EXCERPTED PASSAGE:
----

The ideas of all the connectors on the 18650 blocks give me the heebe-jeebies. I don't have real data for my concerns though.
"Undecided with Matt Ferrell" oh god, he gets so many things wrongs at times...
I've heard of Ambri, but don't know specifics
@ILove Scotch , all youtube videos are vetted for scientific accuracy!
please,undecided is certainly not a gospel but the best i can do as of just now in real time.
the mit guy has a whole lecture but that one is LONG.
I can look at it and get back to you
@tom should ask me, I got tons of tesla battery info lol.. sitting at my desk is Model s module, tesla Roadster module, and i'm building my own 18650/27.... lego module for future designs.
Professors, man, they just go on and on. I should know, that's what I used to do
very cool!

----

SUPPLIED INFORMATION:
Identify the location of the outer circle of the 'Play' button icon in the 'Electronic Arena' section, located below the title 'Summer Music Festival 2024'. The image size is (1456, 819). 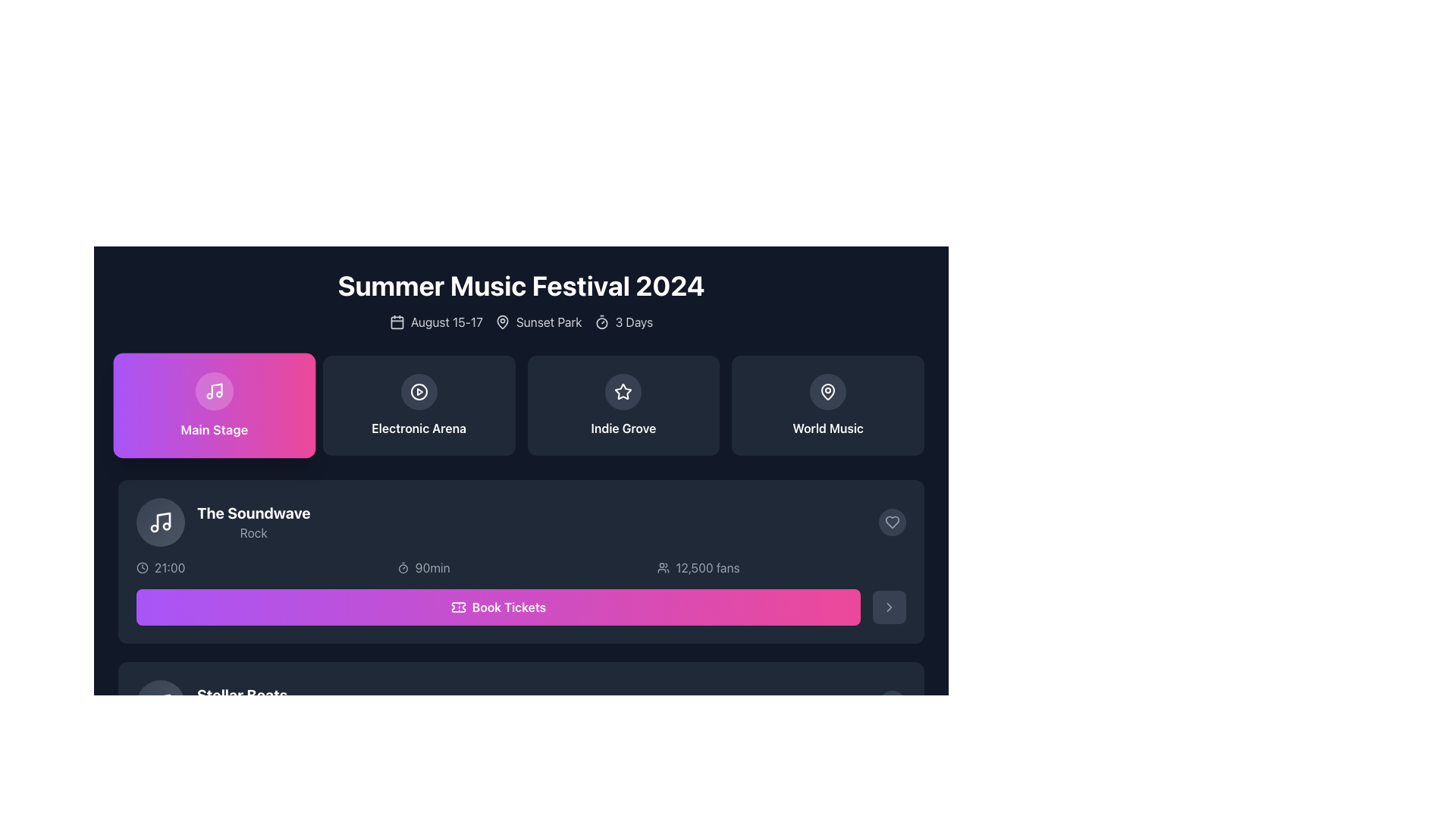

----

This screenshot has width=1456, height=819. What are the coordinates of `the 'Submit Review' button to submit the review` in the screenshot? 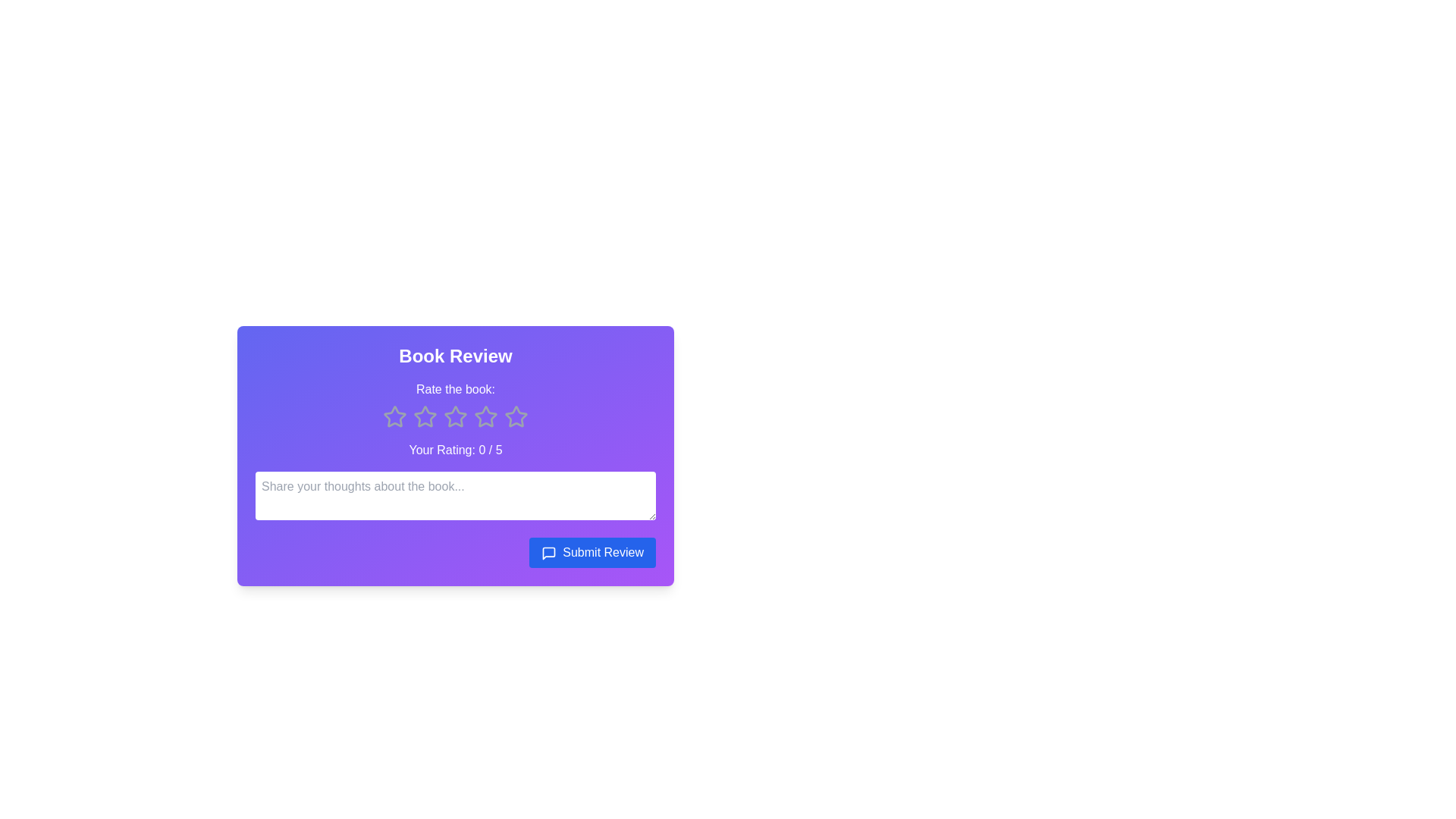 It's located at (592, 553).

----

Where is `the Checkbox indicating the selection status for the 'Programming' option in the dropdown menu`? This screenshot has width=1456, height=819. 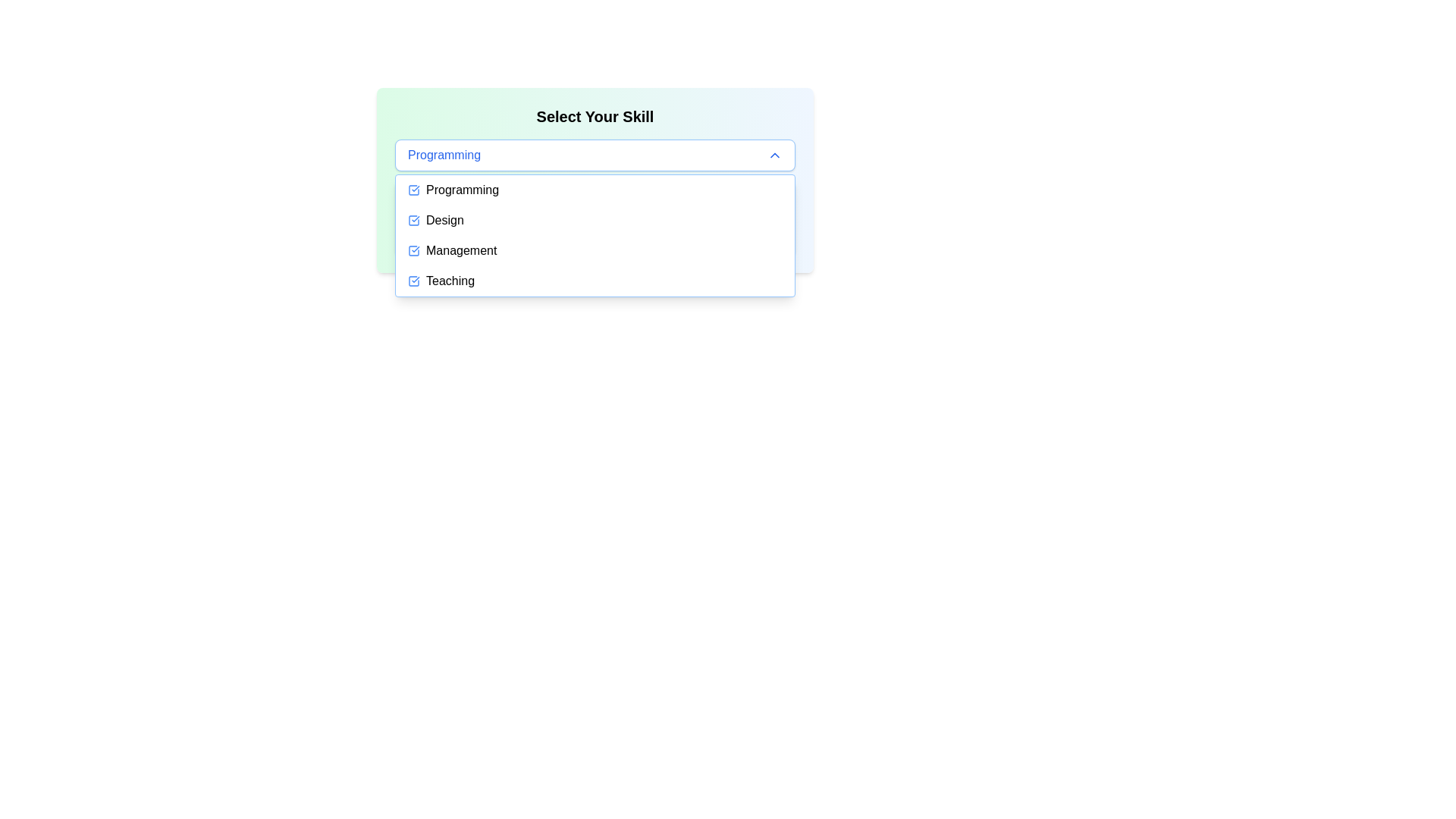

----

TASK SET:
1. In the battery chat, what does the writer who says they have tons of Tesla battery info have sitting at their desk?
2. Please list every battery module that the battery chat says is at the writer's desk or being built there.
3. Set down the part of the battery chat starting with "please,undecided is certainly" and going on through "for future designs.".

EXPECTED RESULTS:
1. A Model S module and a Tesla Roadster module.

2.
- A Model S module
- A Tesla Roadster module
- A lego module of the writer's own, being built for future designs

3.
please,undecided is certainly not a gospel but the best i can do as of just now in real time.
the mit guy has a whole lecture but that one is LONG.
I can look at it and get back to you
@tom should ask me, I got tons of tesla battery info lol.. sitting at my desk is Model s module, tesla Roadster module, and i'm building my own 18650/27.... lego module for future designs.